Al primo posto abbiamo WhatsApp con il 15.7%, al secondo posto Instagram con il 14.8% e infine al terzo posto Facebook con il 14.5%. In questo caso abbiamo tutte e tre le app di Meta sul podio a denotare un chiaro apprezzamento da parte del pubblico online.

 

 

Nuovi problemi di privacy per Mark Zuckerberg

Negli anni Zuckerberg si è spesso difeso dalle accuse europee di profilazione dei dati dei suoi utenti. Recentemente sia Instagram sia Facebook sono sotto il mirino in quanto l’Europa sembrerebbe contrastare l’utilizzo dei sever statunitensi per il trattamento dei dati degli utenti europei.

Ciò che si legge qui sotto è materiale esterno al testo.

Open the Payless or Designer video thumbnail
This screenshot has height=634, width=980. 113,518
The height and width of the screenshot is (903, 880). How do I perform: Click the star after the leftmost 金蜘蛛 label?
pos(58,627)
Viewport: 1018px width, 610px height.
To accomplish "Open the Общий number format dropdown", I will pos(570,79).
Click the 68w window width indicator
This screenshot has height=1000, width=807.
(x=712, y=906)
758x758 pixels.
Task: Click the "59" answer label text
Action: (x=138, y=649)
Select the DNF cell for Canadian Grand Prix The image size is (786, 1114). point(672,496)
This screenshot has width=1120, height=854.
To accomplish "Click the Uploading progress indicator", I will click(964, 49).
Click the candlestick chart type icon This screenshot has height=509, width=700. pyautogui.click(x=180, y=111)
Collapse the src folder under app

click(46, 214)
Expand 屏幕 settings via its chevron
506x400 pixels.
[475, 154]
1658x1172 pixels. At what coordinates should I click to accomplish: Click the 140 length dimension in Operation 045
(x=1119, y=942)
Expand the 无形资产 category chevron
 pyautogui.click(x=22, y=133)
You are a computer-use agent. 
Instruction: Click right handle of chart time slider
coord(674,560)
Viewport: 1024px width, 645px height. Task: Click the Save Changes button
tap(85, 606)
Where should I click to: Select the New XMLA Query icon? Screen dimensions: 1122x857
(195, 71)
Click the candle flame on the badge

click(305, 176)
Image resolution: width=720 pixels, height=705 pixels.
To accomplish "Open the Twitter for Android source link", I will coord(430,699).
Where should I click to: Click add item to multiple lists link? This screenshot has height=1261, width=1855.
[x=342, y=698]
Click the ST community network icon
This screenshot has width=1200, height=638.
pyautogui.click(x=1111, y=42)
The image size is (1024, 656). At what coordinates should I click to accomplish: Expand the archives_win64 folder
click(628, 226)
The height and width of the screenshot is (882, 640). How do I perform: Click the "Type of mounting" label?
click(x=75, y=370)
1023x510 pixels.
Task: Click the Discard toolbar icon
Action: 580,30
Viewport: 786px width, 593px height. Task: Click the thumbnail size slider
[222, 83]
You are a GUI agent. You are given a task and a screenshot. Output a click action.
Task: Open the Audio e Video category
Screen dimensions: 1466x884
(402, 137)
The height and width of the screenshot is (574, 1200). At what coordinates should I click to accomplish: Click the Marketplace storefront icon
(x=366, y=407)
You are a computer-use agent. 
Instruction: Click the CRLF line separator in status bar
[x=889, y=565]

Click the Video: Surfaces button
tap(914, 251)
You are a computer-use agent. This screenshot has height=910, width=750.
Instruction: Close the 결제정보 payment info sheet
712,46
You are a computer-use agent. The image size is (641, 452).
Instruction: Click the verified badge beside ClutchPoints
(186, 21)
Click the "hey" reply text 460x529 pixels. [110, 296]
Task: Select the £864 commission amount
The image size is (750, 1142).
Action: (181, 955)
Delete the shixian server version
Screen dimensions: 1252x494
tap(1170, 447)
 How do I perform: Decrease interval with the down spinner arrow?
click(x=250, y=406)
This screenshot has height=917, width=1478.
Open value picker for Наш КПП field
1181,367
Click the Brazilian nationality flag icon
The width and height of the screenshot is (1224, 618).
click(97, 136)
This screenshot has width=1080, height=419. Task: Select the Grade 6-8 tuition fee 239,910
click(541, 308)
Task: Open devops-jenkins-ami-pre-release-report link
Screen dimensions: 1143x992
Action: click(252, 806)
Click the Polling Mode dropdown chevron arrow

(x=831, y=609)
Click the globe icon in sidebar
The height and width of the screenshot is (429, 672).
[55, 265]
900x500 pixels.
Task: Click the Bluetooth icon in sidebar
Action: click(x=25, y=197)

A questo proposito, come riportano varie testate giornalistiche, Mark Zuckerberg sembra aver affermato la volontà di poter chiudere Facebook e Instagram in Europa.

Tuttavia questa notizia non pare avere un effettivo fondamento, infatti il Sole 24 ore in questo articolo afferma che il tutto potrebbe essere nato da un’interpretazione superficiale del documento inviato alla SEC: la Securities and Exchange Commission (Commissione per i Titoli e gli Scambi).

La frase in questione é la seguente: “non saremo più in grado di offrire alcuni dei nostri prodotti e servizi più importanti, compresi Facebook e Instagram, in Europa, fatto che influirebbe materialmente e negativamente sulla nostra attività, sulla nostra condizione finanziaria e sui risultati delle nostre operazioni”. Come riporta sempre il Sole 24, Meta ha smentito quanto è stato interpretato dai giornali, affermando di non avere intenzione di ritirarsi dal mercato europeo.

 

 

Il Metaverso sembra ancora lontano e pericoloso

Il Metaverso, come abbiamo appresso, è una piattaforma social che combina l’AR (realtà aumentata) e VR (realtà virtuale) per immergere l’utente in un modo virtuale in cui può interagire con altri avatar. La parte VR l’abbiamo con il recente casco virtuale “Quest 2” mentre la parte AR l’abbiamo con “Spark AR” che permette di creare vari effetti da utilizzare durante le chiamate oppure creare e pubblicare nuovi filtri su Instagram. Detto ciò purtroppo ancora qualcosa non funziona infatti a livello economico il casco virtuale non è accessibile per tutti, quindi non è possibile ancora parlare di un vasto pubblico per questa nuova piattaforma. Inoltre gli ultimi eventi mostrano che per quanto il Metaverso sia un luogo nuovo presenta ancora problemi vecchi. Quello che è emerso di più tratta delle molestie in piattaforma. Infatti come riporta il Fatto Quotidiano nel suo articolo, un utente una volta entrato nel Metaverso ha subito molestie da parte di un gruppo a distanza da 1 minuto dal suo ingresso. Tutto questo dimostra che c’è ancora molto lavoro da fare sul Metaverso per renderlo più sicuro e accessibile.

 

In conclusione Meta sembra procedere bene in quanto tra le app social più scelte, come abbiamo visto, ci sono sempre le tre note piattaforme social di sua proprietà. Il dubbio rimane invece sul loro futuro, dati altri possibili problemi di privacy, per non parlare di cosa comporterà il continuo sviluppo del Metaverso. Vedremo cosa escogiterà Meta per rimanere in vetta.